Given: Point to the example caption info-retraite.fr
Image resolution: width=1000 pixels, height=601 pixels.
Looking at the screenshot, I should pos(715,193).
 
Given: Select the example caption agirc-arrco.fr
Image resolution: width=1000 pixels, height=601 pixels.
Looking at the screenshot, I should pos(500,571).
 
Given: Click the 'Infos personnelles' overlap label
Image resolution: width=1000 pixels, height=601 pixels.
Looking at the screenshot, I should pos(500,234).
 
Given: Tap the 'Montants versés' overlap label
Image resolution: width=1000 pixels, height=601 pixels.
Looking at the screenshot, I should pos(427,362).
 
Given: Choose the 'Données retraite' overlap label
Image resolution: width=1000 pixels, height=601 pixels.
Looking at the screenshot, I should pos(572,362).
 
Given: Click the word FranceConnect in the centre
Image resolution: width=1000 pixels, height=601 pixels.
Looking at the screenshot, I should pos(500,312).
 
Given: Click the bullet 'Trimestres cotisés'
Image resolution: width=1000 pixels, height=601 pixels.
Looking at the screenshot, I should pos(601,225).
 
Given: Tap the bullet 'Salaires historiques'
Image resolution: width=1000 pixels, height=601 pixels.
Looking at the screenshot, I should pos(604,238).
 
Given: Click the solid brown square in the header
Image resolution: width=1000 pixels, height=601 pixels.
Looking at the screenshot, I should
-*-*-
> [TASK REQUIREMENTS]:
Reproduce every item above line for line, without changing any wording, numbers, or order.

> [ANSWER FOR THIS EXERCISE]:
Given: Point to the example caption info-retraite.fr
Image resolution: width=1000 pixels, height=601 pixels.
Looking at the screenshot, I should pos(715,193).
 
Given: Select the example caption agirc-arrco.fr
Image resolution: width=1000 pixels, height=601 pixels.
Looking at the screenshot, I should pos(500,571).
 
Given: Click the 'Infos personnelles' overlap label
Image resolution: width=1000 pixels, height=601 pixels.
Looking at the screenshot, I should pos(500,234).
 
Given: Tap the 'Montants versés' overlap label
Image resolution: width=1000 pixels, height=601 pixels.
Looking at the screenshot, I should pos(427,362).
 
Given: Choose the 'Données retraite' overlap label
Image resolution: width=1000 pixels, height=601 pixels.
Looking at the screenshot, I should pos(572,362).
 
Given: Click the word FranceConnect in the centre
Image resolution: width=1000 pixels, height=601 pixels.
Looking at the screenshot, I should pos(500,312).
 
Given: Click the bullet 'Trimestres cotisés'
Image resolution: width=1000 pixels, height=601 pixels.
Looking at the screenshot, I should pos(601,225).
 
Given: Tap the bullet 'Salaires historiques'
Image resolution: width=1000 pixels, height=601 pixels.
Looking at the screenshot, I should pos(604,238).
 
Given: Click the solid brown square in the header
Image resolution: width=1000 pixels, height=601 pixels.
Looking at the screenshot, I should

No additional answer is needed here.